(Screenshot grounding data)

- Opening Delimiter -

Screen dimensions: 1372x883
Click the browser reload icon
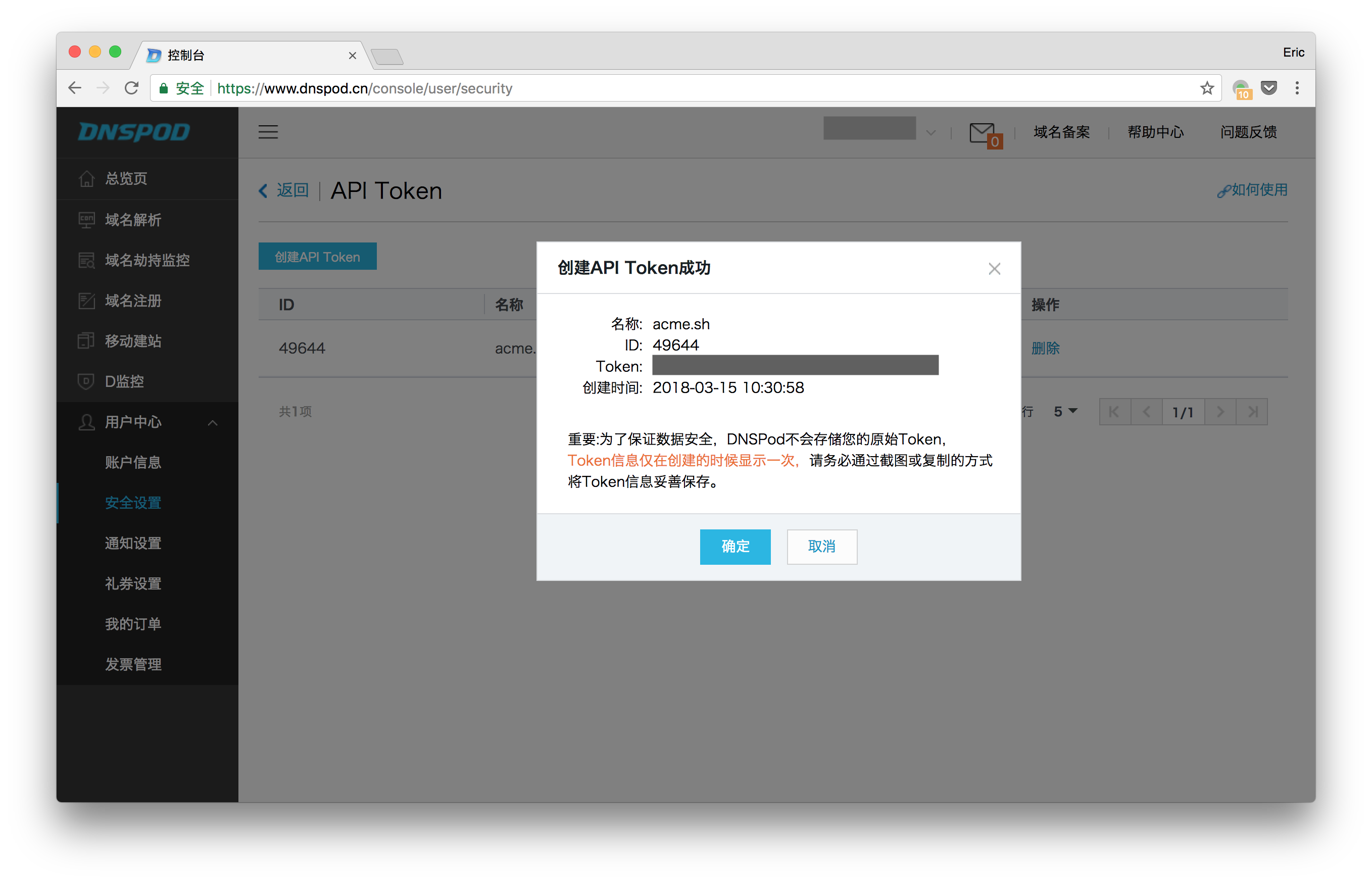132,88
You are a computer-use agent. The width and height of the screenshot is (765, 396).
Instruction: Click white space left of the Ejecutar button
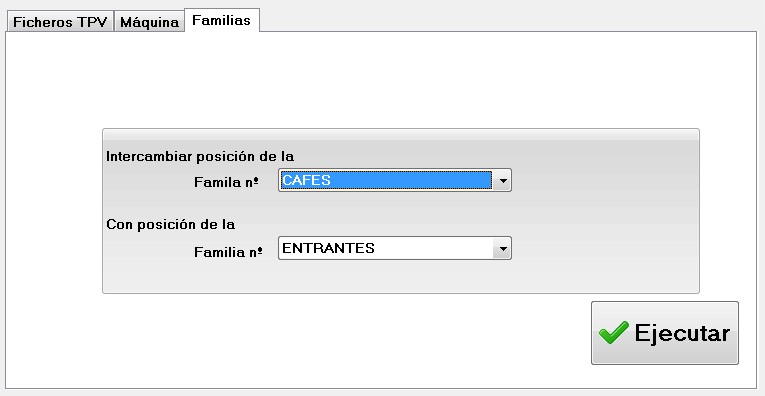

- Closing Delimiter -

## WORK REQUEST
Every entry must be transcribed exactly. Pictures do not belong in the copy.

## RESULT OF THIS EXERCISE
Screen dimensions: 1372x883
Click the browser reload icon
132,88
You are a computer-use agent. The width and height of the screenshot is (765, 396).
Instruction: Click white space left of the Ejecutar button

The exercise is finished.